Believe it or not, there is a statistic to measure luck. Pittsburgh leads the NFL in Luck Rating at 2.3. That might seem arbitrary to you, but something interesting to note is that Atlanta has the lowest Luck Rating at -1.8. The Falcons have lost four different games in which they had a 99.9% chance of winning. It doesn’t get much more unlucky than that. Based on the magnitude, Pittsburgh has been luckier than Atlanta has been unfortunate.
Even if you’re not into stats, the eye test alone will tell you how lucky the Steelers have been. They beat the Titans because Stephen Gostkowski shanked a last-second field goal. Jeff Driskel (!) nearly led the Broncos to a comeback victory. The Eagles were within three points at 10 minutes to go in the fourth quarter. In Sunday’s game, Baltimore had 246 more yards of offense than the Steelers.
They still won all those games. I’m not saying the Steelers should be 4-3, but everyone should be surprised that they are 7-0.
It’s fair to say you have to be a little fortunate to win all your games in the NFL. Winning NFL games isn’t easy. But most teams will find that their luck runs out when they have to play the Chiefs or the Seahawks. I’d say that the same will be true for Pittsburgh. The AFC Playoffs will be a rude awakening.
How Good Are the Pittsburgh Steelers?
The big selling point of the 2020 Pittsburgh Steelers is their defense, which is indisputably top-three in the NFL. Defensively, I’d take the Steelers over anyone.
Of all NFL teams, Pittsburgh’s defense has the highest ratio of three-and-outs, surrenders the fewest yards, and allows the fewest time of possession per defensive drive. It’s no wonder they’re able to score so many points on such lackluster offensive production. Their elite defense ensures good enough field position for their league-average offense to succeed.

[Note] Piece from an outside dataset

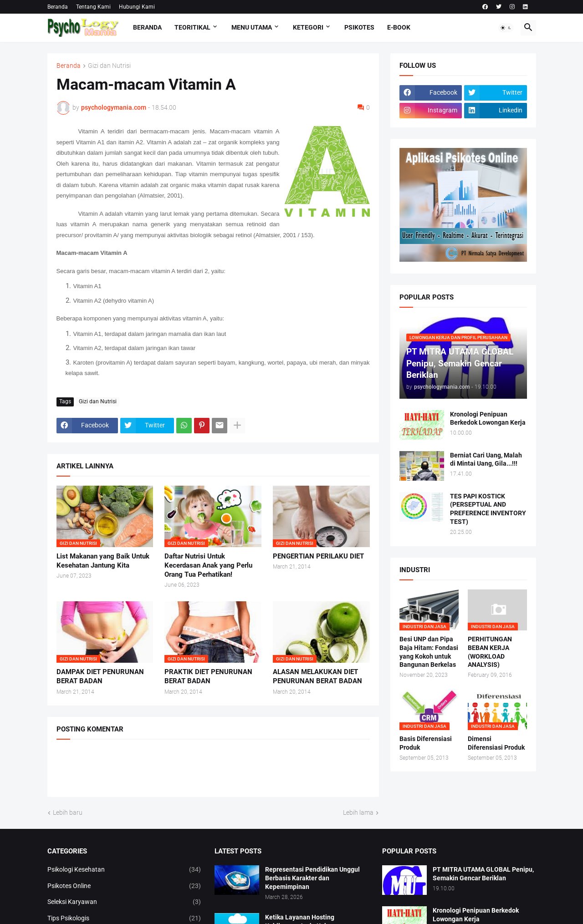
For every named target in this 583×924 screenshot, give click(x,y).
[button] (506, 28)
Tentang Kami (93, 7)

The thing is, there have been games where the Pittsburgh defense inexplicably decides to take a quarter or two off. That’s what allowed the Titans to get back into the game. When you play an offense like the Cardinals or Chiefs, you don’t get to take quarters off. They will shred you.
Given the state of the Steelers offense, it’s hard for me to say they’re a top-five team in the NFL. The offense is league-average and scores points despite itself. You can’t count on the defense to consistently put you in good field position the way Pittsburgh has and continue to win. It’s not statistically probable that they keep this up.
If Pittsburgh makes it to the AFC Championship Game, I’ll do a whole post about how I was wrong. But when the Steelers fail, don’t forget who called it first.